Elektron Message API (EMA) currently supports connection failover via the ChannelSet configuration parameter. It allows EMA to try reconnection to the next Channels in the ChannelSet when the connected Channel is failed.

What if, the status of service is down but the connection still is up? In this case, EMA still keeps a connection and not receive any data from the service! The current solution is to implement additional logic at the application level.

This article is going to demonstrate how to implement a service resiliency in EMA C++ Consumer application. The implementation allows EMA to continue to receive data from another ADS server once subscribed service or connection goes down.

Features overview

In addition to the service resiliency, we also utilize a concept of Primary and Backup servers where the Primary server has higher priority. The application should try to receive data from the Primary Server if possible.
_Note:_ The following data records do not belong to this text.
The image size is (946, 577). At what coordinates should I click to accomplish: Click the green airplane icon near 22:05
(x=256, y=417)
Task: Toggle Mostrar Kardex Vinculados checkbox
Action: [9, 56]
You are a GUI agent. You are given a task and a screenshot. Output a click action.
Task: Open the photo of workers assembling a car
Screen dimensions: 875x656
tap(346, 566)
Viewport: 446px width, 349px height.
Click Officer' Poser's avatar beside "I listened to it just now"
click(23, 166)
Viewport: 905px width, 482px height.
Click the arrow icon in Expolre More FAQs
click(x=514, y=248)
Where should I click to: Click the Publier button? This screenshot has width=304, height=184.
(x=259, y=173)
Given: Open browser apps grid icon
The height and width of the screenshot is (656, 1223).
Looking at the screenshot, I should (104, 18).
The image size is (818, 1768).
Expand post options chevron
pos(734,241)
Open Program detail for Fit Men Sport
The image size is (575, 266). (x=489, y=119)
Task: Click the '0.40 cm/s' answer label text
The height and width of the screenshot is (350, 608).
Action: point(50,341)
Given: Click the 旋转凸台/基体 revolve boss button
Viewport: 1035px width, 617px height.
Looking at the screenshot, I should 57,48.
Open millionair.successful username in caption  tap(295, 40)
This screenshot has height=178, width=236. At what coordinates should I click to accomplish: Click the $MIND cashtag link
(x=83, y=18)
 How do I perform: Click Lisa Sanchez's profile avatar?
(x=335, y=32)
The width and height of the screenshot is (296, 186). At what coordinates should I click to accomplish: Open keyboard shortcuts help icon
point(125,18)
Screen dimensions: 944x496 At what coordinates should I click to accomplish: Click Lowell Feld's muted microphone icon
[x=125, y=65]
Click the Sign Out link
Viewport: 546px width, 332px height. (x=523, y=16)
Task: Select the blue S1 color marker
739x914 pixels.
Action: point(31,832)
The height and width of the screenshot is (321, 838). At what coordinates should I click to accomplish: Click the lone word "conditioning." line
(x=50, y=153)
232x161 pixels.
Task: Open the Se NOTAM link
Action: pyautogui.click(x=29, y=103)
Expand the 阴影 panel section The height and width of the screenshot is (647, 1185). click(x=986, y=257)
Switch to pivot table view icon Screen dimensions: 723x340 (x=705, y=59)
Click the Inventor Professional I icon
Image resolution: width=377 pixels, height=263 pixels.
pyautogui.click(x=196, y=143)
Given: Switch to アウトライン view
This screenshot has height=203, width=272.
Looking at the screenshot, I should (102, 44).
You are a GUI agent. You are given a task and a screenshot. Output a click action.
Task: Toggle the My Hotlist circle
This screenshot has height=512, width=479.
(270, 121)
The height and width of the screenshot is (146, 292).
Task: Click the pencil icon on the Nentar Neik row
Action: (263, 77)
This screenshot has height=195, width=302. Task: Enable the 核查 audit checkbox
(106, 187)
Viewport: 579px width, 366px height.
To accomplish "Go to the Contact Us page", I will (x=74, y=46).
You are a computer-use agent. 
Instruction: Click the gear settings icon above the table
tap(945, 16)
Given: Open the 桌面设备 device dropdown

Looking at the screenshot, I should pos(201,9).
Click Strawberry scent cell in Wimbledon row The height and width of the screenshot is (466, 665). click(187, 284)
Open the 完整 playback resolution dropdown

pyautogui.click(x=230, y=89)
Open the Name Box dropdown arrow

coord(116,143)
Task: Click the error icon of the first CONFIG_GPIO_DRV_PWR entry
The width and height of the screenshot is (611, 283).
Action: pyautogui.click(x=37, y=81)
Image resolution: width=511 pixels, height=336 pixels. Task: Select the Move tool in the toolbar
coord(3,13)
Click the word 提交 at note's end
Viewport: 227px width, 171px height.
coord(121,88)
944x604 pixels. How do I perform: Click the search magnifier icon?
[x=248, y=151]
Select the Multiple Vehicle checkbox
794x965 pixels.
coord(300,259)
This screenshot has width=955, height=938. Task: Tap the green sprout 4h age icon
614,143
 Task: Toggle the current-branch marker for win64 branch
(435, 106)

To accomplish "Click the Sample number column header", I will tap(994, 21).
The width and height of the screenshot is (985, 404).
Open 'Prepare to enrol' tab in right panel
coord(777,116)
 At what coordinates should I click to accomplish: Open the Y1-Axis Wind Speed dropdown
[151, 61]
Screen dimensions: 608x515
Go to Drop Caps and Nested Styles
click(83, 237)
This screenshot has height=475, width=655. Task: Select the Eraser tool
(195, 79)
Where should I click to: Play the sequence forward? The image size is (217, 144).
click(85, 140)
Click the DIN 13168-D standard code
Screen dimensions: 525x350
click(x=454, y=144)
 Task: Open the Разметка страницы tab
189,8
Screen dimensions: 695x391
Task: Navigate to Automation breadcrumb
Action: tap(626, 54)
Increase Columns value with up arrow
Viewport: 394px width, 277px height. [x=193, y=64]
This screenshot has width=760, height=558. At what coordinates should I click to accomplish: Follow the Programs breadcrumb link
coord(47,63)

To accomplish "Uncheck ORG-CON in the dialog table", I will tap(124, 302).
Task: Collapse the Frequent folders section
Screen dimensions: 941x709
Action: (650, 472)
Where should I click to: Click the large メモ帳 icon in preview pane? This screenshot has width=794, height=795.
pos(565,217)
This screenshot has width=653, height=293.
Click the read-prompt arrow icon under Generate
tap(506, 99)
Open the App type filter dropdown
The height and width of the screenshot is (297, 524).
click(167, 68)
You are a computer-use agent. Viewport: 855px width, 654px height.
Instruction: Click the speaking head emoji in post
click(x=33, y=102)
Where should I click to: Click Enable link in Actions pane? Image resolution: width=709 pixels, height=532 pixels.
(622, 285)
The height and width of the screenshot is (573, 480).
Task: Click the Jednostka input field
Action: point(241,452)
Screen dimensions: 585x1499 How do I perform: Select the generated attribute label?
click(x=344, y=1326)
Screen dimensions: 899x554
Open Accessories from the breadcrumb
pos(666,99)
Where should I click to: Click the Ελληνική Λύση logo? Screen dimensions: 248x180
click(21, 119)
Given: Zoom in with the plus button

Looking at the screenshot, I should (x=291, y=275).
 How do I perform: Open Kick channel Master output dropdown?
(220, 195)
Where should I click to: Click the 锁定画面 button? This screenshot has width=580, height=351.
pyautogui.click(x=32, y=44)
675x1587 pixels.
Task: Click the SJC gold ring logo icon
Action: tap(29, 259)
Here are the detailed scenarios we are going to implement.

  • Initialize state

At initial, application connects and receives a Refresh message from both servers. Update messages will only be received from the Primary server. After that, it will handle the following scenarios to continue to receive data.

  • Failover

In case that, the subscribed service on the Primary server is down or connection to the Primary server is failed, the application will continue receiving updates from the Backup server.

  • Discover

Once the Primary server becomes available, the application will reconnect, re-subscribe data and then continue receiving Update messages from the Primary server instead.

What is Pause and Resume feature?

The Pause and Resume feature optimizes network bandwidth. You can use Pause/Resume to reduce the amount of data flowing across the network for a single item or for many items that might already be openly streaming data to a client.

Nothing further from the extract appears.